(The Hill) — President Joe Biden is in a tough spot following the FBI’s search of former President Donald Trump’s Mar-a-Lago residence, facing a delicate dance of handling the situation while steadfastly appearing not to politically taint the Department of Justice (DOJ).

Republican lawmakers almost immediately lashed out at Biden following news of the search, which was shared by Trump himself, raising questions about how soon the former president might announce he’s running again in 2024. It comes as Biden navigates skepticism within his own party about whether he should seek reelection — a potential repeat match-up of 2020.

The White House insisted on Tuesday that Biden had no advance notice of the FBI search in Florida the day before, telling reporters that he learned of it through public reports and distancing itself from the DOJ’s investigation into Trump. 

“The president and the White House learned about this FBI search from public reports. We learned just like the American public did yesterday, and we did not have advance notice of this activity,” White House press secretary Karine Jean-Pierre said.

She described Biden as completely uninvolved, stressing the president believes the DOJ should conduct its investigations independently. 

Democratic strategists argued that is the White House’s best move.

“Unlike Trump, who explicitly politicized the DOJ, and every Republican who cheered him on as they now cry crocodile tears, Biden is doing the right thing by letting the DOJ and FBI — whose director is a lifelong Republican appointed by Trump — do their job without notice to or direction from the White House,” said Democratic strategist Eddie Vale.

The dramatic step by the FBI, which is run by Trump appointee Christopher Wray, in searching the former president’s Mar-a-Lago estate has increased speculation that Trump is in legal jeopardy. The search was reportedly focused on the retention of classified materials and came after the FBI secured a search warrant from a federal magistrate judge.

Trump has decried the situation as politically motivated. As news of the search broke Monday night, the White House would only say that it “did not have notice of the reported action.”

Republican strategist Doug Heye argued that the president’s best strategy is to avoid politicizing the operation to show the differences between Biden and Trump.

“Biden should resist acting as Trump did in politicizing the Department of Justice and FBI and remain above the fray. And he should make that clear every opportunity he gets,” Heye said.

One Democratic strategist said all Biden has to do is “get out of the way.”

“Get out of the way and stay out of the way and let him implode,” the strategist said. “He was bound to implode sooner or later. All the better now while Biden is gaining wins.”

A Democratic donor agreed, adding that the White House should keep quiet.
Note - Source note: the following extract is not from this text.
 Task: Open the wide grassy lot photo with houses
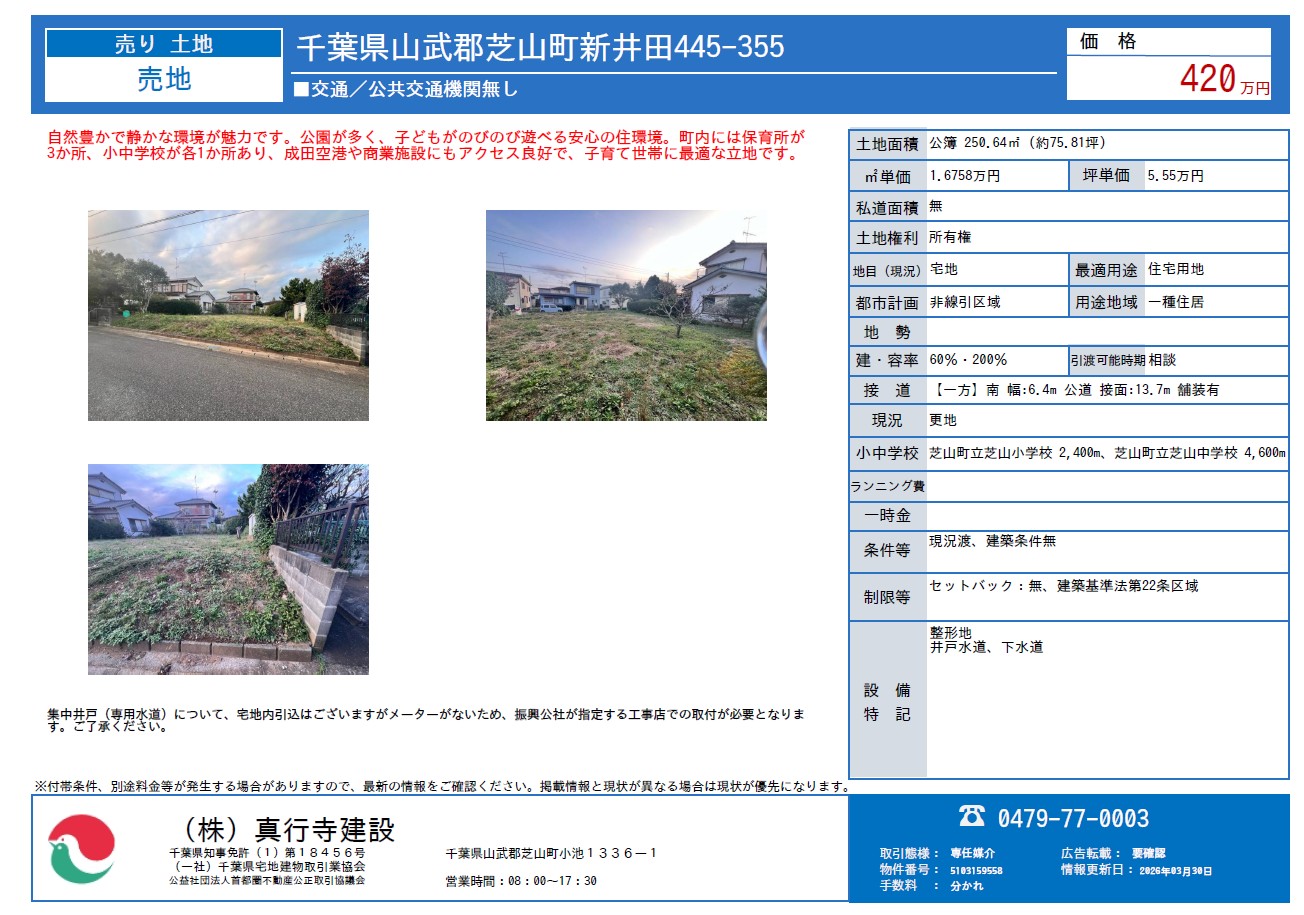tap(626, 315)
“Sometimes silence says it all,” the donor said. “Silence is the way to go.”

The search comes as speculation grows over whether — and when — Trump will announce his candidacy in 2024 and whether Biden will be too old if he runs in the next presidential election cycle.  

Biden said in an interview that month that he wouldn’t be disappointed if 2024 was a rematch between himself and Trump.

Biden will be 81 years old in 2024. Last month, Democratic Rep. Dean Phillips (Minn.) said he would not support Biden if he ran for reelection. 

Other Democrats have dodged the question entirely. 

“Is the timing of this event politically awkward? Sure. With Trump around, it always will be. Nonetheless, the FBI and the Justice Department must do their work despite the political environment,” said former Rep. Chris Carney (D-Pa.), a Biden ally.

“Regardless of the fact we are in a highly charged political environment, the Justice Department still has a job to do. The accused will always cry ‘political persecution.’ It’s noteworthy that FBI Director Christopher Wray, a Trump appointee, saw enough evidence to pursue the warrant,” he added.

Many Republicans blamed Biden himself for the search, suggesting that he was using the DOJ to go after a political opponent. When asked how the White House might combat this message — and address how much of the American public might actually believe that — Jean-Pierre continued to refuse to comment, saying she would not talk about any investigation by the DOJ.

Some Republican lawmakers Monday night invoked the president’s son Hunter Biden, who is under federal investigation for his worldwide business dealings, suggesting that federal authorities had not been probing that matter as intensely as Trump’s. 

But the White House has doubled down on its approach to remove President Biden from the Trump situation, saying he had not been briefed on the search as of Tuesday and insisted on not getting dragged into it.

Jean-Pierre on Tuesday also would not reveal whether Attorney General Merrick Garland signed off on the search or say if the president had spoken to Garland, whom he appointed.

Heye argued that given the distrust of the DOJ and the FBI that was largely established under Trump, someone in the current administration should answer lingering questions about the search.  

”It’s critical that Garland and/or Wray answer whatever questions they can as soon as possible,” Heye said.

Despite many unanswered questions and outrage from Trump and his allies, Democratic strategist Joel Payne suggested the president should stay “above the fray.”

“President Biden does not have to lean into this news,” Payne said. “It tells its story organically. The contrast is clear between the two men, for better and worse.”

Amie Parnes contributed to this report.